Right now (at the risk of starting a bit of a OS platform fight) I think one of the best bangs for the bucks for the casual Blender user is actually a Mac Mini M1. With a bit of shopping around, it can be had for about $500 and it performs reasonably well for its price point. With Blender 3.1 gaining Apple Metal GPU support, it will make renders in Cycles more bearable as well. I can’t really think of an equivalent Windows machine with the same price point that would offer better performance (as well as access to all of the extra free software that Apple includes).
I NEVER thought I would see an Apple machine recommended based on price! (I love Apple BTW)
Apparently, hell has frozen over.
I used BI for a lot of projects and never expected support for it to be utterly dropped. I think that it should still occupy the “honored ranks” of available Blender renderers, if only so that legacy projects which were rendered with it are not now left out in the cold. It is “yet another” perfectly-fine rendering alternative which I think should still be available and supported.
Given how often people still talk about it, I’m surprised no one’s made a fork from 2.8 for it.
I think that highlights the difficulties with updating that code.
There are real reasons why BF dropped BI.
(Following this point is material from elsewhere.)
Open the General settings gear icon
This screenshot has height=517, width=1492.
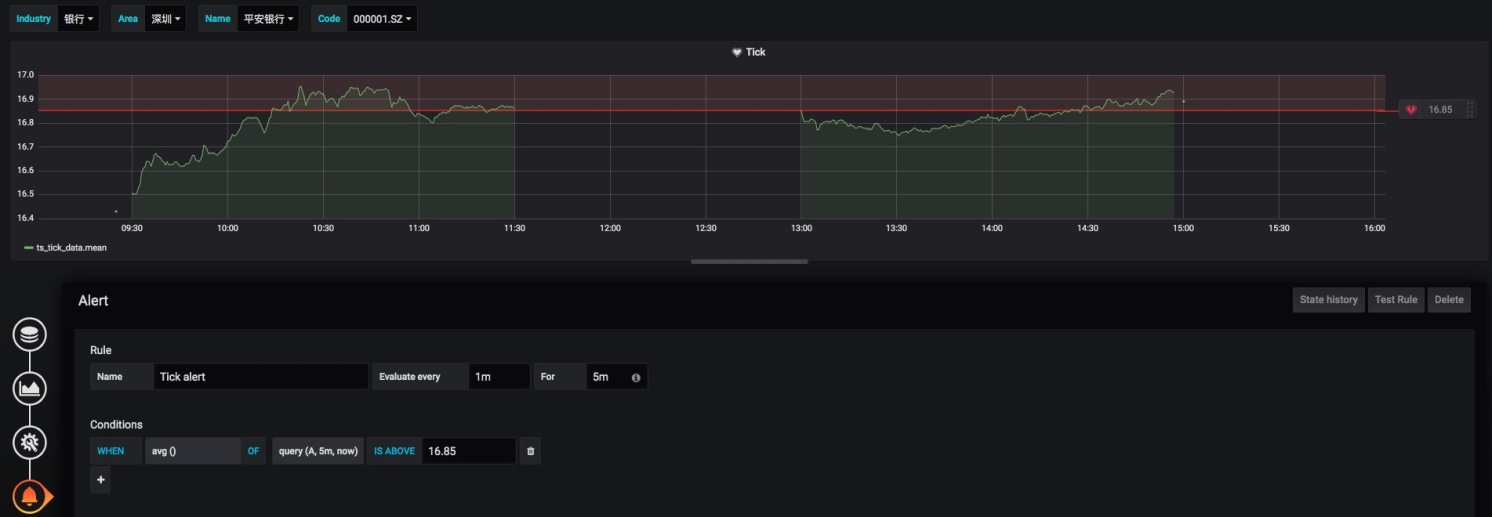30,442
I have a bunch of computers whose chipsets are No longer supported. I don’t know the details, but they are too old to run 2.8+
Faster is Better, but real-time is not utterly needed, No. The promise of it just caught my eye.
I am trying to go from small and boring animation Work to something bigger, but the recent epidemic blew up some plans. I am simply trying to crunch numbers om another solution.
Often, what is determinant is version of OpenGL supported.
For some reason, Blender 3.0 installs on the hardware that 2.8 said was obsolete. I will be running some tests now, although I have some weird issues with 3.0 already, but that’s for a different thread…
How do I close this thread?
Eevee is not that fast with complex scenes , and doing lookdev in it is not fun at all when one is dealing with a real production scene due to the constant shader compiling.